Dee Dee Bridgewater ve Igor Butman arkada orkestranın genç, başarılı gitaristi
Derken, bir de otelin içinde The 251 Soul isimli bir caz bar açılmış. Dünya standartlarında diyebileceğim bar birbirinden önemli müzisyenleri ağırlıyor. Akra bir şehir oteli olmayı hedefliyor ve bunu lifestyle bir festivalle bir araya getiriyor.
Festivalin bir diğer özelliği de dünyaca ünlü isimlere yer verirken bizim sanatçılarımıza da aynı oranda yer vermesi. Dünyaca ünlü müzisyenlerle aynı sahneyi paylaşacak müzisyenlere sahip olmamız hem dünyaya kendimizi tanıtmak, hem de müzisyenlerin kendi kendi ilişki ağlarını genişletmeleri için önemli bir fırsat.
Önder Focan
Evet, biraz da konserlerden sözedeyim. Bu yıl 19-29 Haziran 2019 tarihleri arasında gerçekleşen festivalin ilk haftasında açılışı Portekizli ünlü fado ve pop şarkıcısı Monica Molina yaptı. Öncesinde, Antalya`da yaşayan Türkiye caz sahnesinin önde gelen sanatçılarından basçı Çağlayan Yıldız`ın kurucusu olduğu Akra Jazz Band ve Şallıel Kardeşler aynı sahneyi paylaştı. İkinci gün, Kübalı caz piyanist Robert Fonseca “Havana Gecesi” ile Ece Göksu Quartet sahnedeydi. İlk haftanın son sanatçısı ise soul ve RB’nin güzel sesi, Nijerya kökenli Amerikalı şarkıcı Iyeoka ve öncesinde ise; New Orleans ve New York sokaklarından gelen Amerikan Halk Müziği, caz ve blues müziğinin yüksek enerjili gruplarından Tin Pan Band sahne aldı.

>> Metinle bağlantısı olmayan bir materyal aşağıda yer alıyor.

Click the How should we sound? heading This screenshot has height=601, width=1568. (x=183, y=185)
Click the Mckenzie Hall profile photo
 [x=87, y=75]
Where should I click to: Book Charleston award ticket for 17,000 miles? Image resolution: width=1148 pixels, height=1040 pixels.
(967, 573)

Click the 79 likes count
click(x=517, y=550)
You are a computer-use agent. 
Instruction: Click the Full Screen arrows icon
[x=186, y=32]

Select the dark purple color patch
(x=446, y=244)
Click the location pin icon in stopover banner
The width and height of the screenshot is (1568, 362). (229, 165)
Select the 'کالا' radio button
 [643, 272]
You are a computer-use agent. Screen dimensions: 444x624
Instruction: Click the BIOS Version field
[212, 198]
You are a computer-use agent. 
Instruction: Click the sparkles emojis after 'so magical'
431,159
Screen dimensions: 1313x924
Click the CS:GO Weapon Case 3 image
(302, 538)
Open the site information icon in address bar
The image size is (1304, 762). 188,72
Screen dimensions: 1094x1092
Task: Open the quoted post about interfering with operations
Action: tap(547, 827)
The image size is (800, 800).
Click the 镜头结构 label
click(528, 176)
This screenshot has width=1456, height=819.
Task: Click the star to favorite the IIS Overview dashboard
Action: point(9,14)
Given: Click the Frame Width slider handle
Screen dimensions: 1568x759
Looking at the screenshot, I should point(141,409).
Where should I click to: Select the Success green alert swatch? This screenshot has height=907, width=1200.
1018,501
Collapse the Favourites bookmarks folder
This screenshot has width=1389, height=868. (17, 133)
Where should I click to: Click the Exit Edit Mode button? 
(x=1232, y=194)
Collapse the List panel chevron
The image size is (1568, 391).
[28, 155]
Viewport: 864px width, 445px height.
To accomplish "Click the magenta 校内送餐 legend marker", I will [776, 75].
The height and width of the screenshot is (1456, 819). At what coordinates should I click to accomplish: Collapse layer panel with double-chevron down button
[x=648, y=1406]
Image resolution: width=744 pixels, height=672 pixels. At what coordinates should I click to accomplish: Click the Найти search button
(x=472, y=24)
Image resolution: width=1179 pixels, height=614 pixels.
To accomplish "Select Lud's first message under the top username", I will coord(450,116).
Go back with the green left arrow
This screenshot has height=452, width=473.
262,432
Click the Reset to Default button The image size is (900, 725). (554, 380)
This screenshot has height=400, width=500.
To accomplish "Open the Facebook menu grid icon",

İstanbul seçiminin ardından festivalin ikinci haftası ben de Antalya’ya giderek konserleri yerinde izleme imkanı buldum. Davet ettikleri için de teşekkürlerimi özellikle iletmek istiyorum.
Fazıl Say
İkinci haftanın ilk konseri Çarşamba akşamı Fazıl Say ile başladı. Say o gece ilk bölümde Truva Sonatı ve İzmir Süiti’ni yorumladı. İkinci bölümde ise klasik repertuvardan aşina olduğumuz eserleri kendi yorumuyla seslendirdi. Her şey iyi hoştu ama işte Antalya’nın sıcağı durduğunuz yerde erimenize neden olurken müziğin güzelliği sayesinde konseri tamamlayabildik. İkinci konser Cuma akşamı idi. Rus saksofoncu ve big band şefi İgor Butman sahne alacaktı. O gün kendisiyle bir de röportaj yapma fırsatı elde ettim (röportajı okumak için). Önder Focan grubuyla sahnede konserini verdikten sonra Igor Buttman Moskova Caz Orkestrası ile sahneyi aldı. O akşamki konser özel bir konserdi. Zira, Butman’ı izlemek hakikaten bir ayrıcalık ama gecenin bir de sürprizi vardı, o sürpriz de, ertesi gün konser verecek Dee Dee Bridgewater’dı. Konserin bonusu hatta festivalin bonus gecesiydi bana göre. İsteseniz bu iki sanatçıyı bir arada bulamazsınız. Gerçi, geçen Mayıs Moskova’da bir araya gelmişler ama bize ne fayda...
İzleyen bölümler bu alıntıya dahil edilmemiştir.